(PAGE)
▼
I am trying to figure out where my reasoning falls apart in this thought experiment:

To determine if a process "A" is reversible (or at the very least internally reversible), I try to picture a reversible process "B" that involves only heat transfer and links the same two endpoints that bound process "A".

In this particular case, "A" is the reversible adiabatic compression of a fixed mass of any one ideal gas confined in a frictionless piston-cylinder arrangement. Given that a reversible process by definition does not lead to entropy generation, the gas undergoes isentropic compression and receives an amount of energy equal to the PV work done by the piston upon the gas. State 1, then, can be characterized by entropy s1 = s, temperature T1 and volume V1. State 2 can be correspondingly be defined by s2 = s and temperature T2 != T1 (different), and volume V2.

"B" is as follows: first, heat is removed reversibly from the system while the volume is kept constant until the pressure and temperature are only infinitesimally above absolute zero. At this point, the piston is allowed to move, changing the volume from V1 to V2. Once again the volume is kept fixed by some means and heat input is effected reversibly. Since the internal energy of an ideal gas is dependent only on its temperature, an amount of heat different from that which was removed at the beginning of the process must flow inward so as to attain temperature T2, which is different from T1. It follows that the amount of entropy transfer must also be different, which would entail different entropy values for the initial and final states, which is unverifiable in process "A". However, the volume V2 and temperature T2 are the same as those which lie at the end of process "A", which is the same as saying that both states are identical.
▲
(DATA BLOCK)
▼
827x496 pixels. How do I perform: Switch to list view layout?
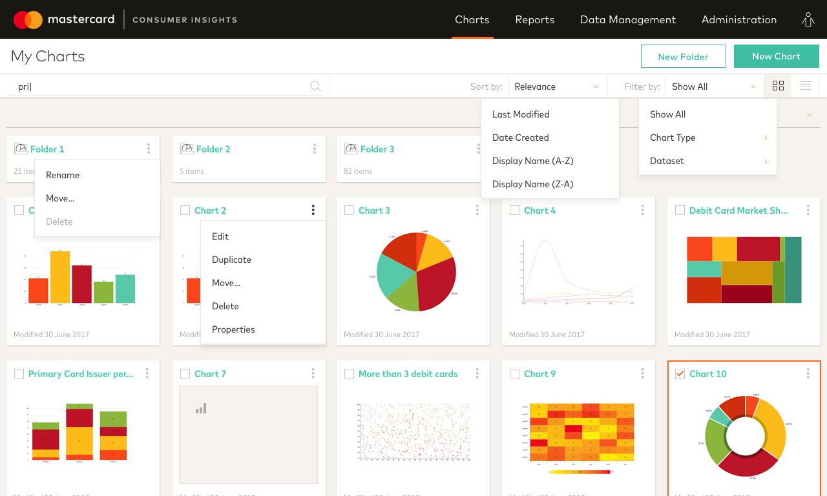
▲
(BRIEF) The thermodynamics post describes process "B" in several steps. List each step in order.

(WRITTEN RESPONSE)
1. Heat is removed reversibly from the system at constant volume until the pressure and temperature are only infinitesimally above absolute zero.
2. The piston is allowed to move, changing the volume from V1 to V2.
3. The volume is kept fixed again, and heat is added reversibly until the gas reaches temperature T2.